Preface
Zhai Yongming likes to visit former residences of celebrities during her travels. She looks for mirrors in those former residences and uses her camera to capture her image in the mysterious spaces as if the multiple mirror images can bring back the dissipating feelings that once existed there. She wants to connect with the places and the people who once lived there through her visits and lens.
Unlike the standard travel photos, her selfies feature the sudden intrusions of one or multiple “selves” and often appear abstract and bizarre. Thus, her illusory and distinctive images evoke a matrix that interrupts the chronological order without us nociting. Every time she presses the shutter feels like a swift “face-changing” (a magic trick that's a highlight of Sichuan Opera), and the ancient technique makes the images more thought-provoking, prompting us to identify the “subject” hidden in reality, time, memories, the subconscious, and even death.
Through her seemingly fear-evoking and unsettling images, Zhai isn’t intentionally releasing or emphasizing emotions in exchange for satisfaction. Instead, she’s simply enjoying discovering the theatricality in the moments of conflict that can potentially take place in a scene, like a short narrative poem. She tries to create a three-dimensional space within a plane, capture the feelings in these multi-dimensional realms, and complicate the flat and monotonous reality. Furthermore, she aims to create natural landscapes through those wrinkles in space, as Hiroshi Sugimoto once said in Until the Moss Grows. The poet’s works are inspired by the existing objects inside her frame. She likes to photograph moss and other plants because of that sense of infiltration similar to ink, set against the vibrating light and shadow on the water and on the background wall. Through the depth and the blooming, her photographic portraits feel like nature itself depicting the interconnectedness of things.

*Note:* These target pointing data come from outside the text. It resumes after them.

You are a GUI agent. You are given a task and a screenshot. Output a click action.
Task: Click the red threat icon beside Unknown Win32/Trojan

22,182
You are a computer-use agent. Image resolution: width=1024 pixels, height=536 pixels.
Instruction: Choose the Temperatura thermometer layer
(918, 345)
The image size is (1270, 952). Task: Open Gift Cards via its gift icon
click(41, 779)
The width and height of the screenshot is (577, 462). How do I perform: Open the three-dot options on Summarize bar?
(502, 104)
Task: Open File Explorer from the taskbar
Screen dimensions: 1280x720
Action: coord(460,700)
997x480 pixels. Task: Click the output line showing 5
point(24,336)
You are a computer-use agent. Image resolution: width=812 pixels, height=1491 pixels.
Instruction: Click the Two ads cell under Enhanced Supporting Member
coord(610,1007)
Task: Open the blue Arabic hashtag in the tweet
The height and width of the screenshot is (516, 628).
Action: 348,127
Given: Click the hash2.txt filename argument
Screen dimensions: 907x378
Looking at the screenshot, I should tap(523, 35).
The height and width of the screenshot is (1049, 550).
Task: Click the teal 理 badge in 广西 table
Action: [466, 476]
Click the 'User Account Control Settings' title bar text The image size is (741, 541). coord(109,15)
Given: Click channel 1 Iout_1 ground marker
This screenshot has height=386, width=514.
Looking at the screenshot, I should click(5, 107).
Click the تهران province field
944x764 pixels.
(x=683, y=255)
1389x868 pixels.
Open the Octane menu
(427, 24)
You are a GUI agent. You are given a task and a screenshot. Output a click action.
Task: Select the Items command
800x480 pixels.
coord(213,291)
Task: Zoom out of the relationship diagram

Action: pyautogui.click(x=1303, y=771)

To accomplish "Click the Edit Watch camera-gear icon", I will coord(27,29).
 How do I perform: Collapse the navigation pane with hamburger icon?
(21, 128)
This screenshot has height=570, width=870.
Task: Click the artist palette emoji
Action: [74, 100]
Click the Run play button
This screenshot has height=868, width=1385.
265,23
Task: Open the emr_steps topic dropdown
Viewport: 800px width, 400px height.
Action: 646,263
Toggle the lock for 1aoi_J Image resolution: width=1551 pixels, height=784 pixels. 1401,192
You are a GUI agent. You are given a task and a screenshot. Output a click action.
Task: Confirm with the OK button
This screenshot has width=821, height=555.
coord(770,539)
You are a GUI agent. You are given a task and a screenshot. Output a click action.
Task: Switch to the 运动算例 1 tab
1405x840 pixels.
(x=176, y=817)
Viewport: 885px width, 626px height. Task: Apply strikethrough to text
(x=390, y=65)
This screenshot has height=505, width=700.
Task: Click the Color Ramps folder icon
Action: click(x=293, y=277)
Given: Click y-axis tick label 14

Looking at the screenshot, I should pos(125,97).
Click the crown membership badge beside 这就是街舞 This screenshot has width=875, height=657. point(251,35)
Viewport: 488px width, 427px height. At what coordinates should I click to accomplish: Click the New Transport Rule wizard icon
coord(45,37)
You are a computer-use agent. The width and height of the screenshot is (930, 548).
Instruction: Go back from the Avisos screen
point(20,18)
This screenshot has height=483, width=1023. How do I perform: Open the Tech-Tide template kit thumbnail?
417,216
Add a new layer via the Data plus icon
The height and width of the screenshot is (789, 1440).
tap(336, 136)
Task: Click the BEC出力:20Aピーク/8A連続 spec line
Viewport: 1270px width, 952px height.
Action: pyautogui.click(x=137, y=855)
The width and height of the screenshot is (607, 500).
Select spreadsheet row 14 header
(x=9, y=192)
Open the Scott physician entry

Her selfies from her visits bring history back into the present moment, while her painting-like images uphold the classical principles. All these photographic scripts in her works establish a fully immersive tunnel that connect time and space. “Jiao Ben (script)” is the specimen of animals’ feet as well as the extensive Heart Sutra; it’s up to the viewers to finish the works and fill in the blanks in this fully immersive experience.